16000 liters of sweet rennet whey are evaporated to 2000 liters in a vacuum evaporator, with the whey having a spec. Receives weight of 1.210. When pumping out of the vacuum evaporator it cools down to 20 degrees, then the whey remains for 24 hours, during this time the milk sugar settles like a sludge, so that 1000 liters of milk sugar molasses can be drawn off with a dry matter of about 30%, while the lower 1000 liters of liquid have a dry matter of about 60%. The top 1000 liters are then again thickened by half in a vacuum, resulting in 500 liters of a salty whey paste that is used in the processed cheese dairy.

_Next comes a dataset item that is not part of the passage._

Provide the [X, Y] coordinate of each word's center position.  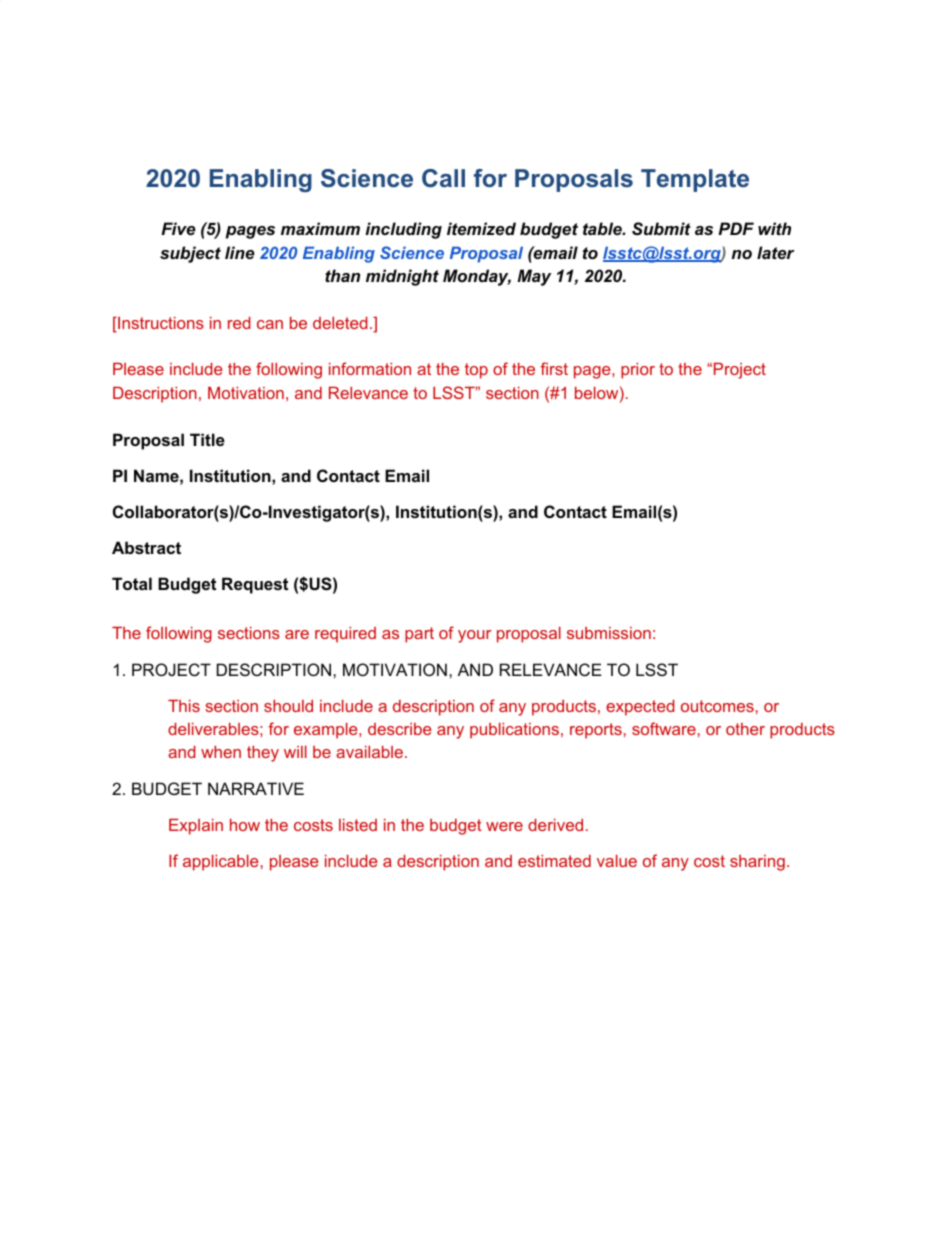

The lower 1000 liters of whey are diluted 2 1/2 times with hot water, spec. Weight 1,100, and then fed to a two-drum dryer. This gives 600 kg of dry whey with a low salt content and a high lactose content, which is characterized by its snow-white color and a very sweet taste. A difference in production emerges from the analyzes of the dry matter. Ordinary dry whey contains around: 16% salt and 65% lactose. The dry whey desalinated by this process contains: 9% milk salts and 80% milk sugar. The whey enriched in salt content contains 20% milk salts and 60% lactose in the dry matter. The residual dry matter is due to the different protein content, which is greatest in products rich in salt and lowest in products rich in lactose.

Embodiment. II.

While 16,000 liters of sweet whey are processed in accordance with exemplary embodiment I, 16,000 liters of sour whey, for example, can also be thickened in the same way, so that 2000 liters of concentrated whey result. The concentrate with a spec. Weight from 1.150-1.250 separates again into two layers. After the crystallization has ended, the top layer is peeled off, since it is very acidic, it is used for feeding purposes. Now the withdrawn liquid is replaced by ice-cold water and then the whole mixture is stirred again. As a result, 50% of the lactic acid in the lower part is washed out. After a short period of settling, the washing water is also drawn off (1000 liters) and there are 1000 liters of milk sugar sludge left with a lactic acid content of around 1-2%. If a sweet product is obtained, this lactic acid is now washed out again so that the lactic acid content is reduced to 0.5%. The end result is about 1000 liters of milk sugar sludge with 50% dry matter content. These are then mixed with the 1000 liters of 60% dry matter according to Example I and the mixture is dried together. You can also use this milk sugar sludge, usually concentrated whey, with a spec. Add weight of 1.050-1.100 or unthickened whey and then dry again.

Claims (6)

1) Process for the production of low-salt dry whey products, characterized in that sweet, non-de-proteinised whey, on a spec. Weight (from about 1.150-1.250) is thickened, at which the viscosity of the thickened whey is so low and the supersaturation of the milk sugar is so great that the whey separates into a low-milk-sugar molasses and a high-milk sugar-rich so-called sugar sludge whey and that these two different layers are processed separately, especially in terms of milk sugar content. 2) Method according to claim 1, characterized in that both layers are dried separately by the sputtering process. 3) Method according to claim 1, characterized in that the sugar sludge whey, which is a spec. Weight of 1,200-1,300 and the low-lactose molasses, which is a spec. Weight of 1.120-1.200 has, for the purpose of separate drying on two-drum dryers to the spec necessary for drying whey. Weight of 1.050-1.150 can be diluted back with sweet whey or water. 4) The method according to claim 1, characterized in that milk sugar sludge or raw milk sugar is obtained from sour whey, which is dried in the same way after neutralization. 5) Method according to claims 1-3, characterized in that thickened sugar sludge whey from sweet whey is mixed with sugar sludge or raw milk sugar from sour whey and then dried. 6) Method according to claims 1-5, characterized in that the whey is de-proteinized before evaporation.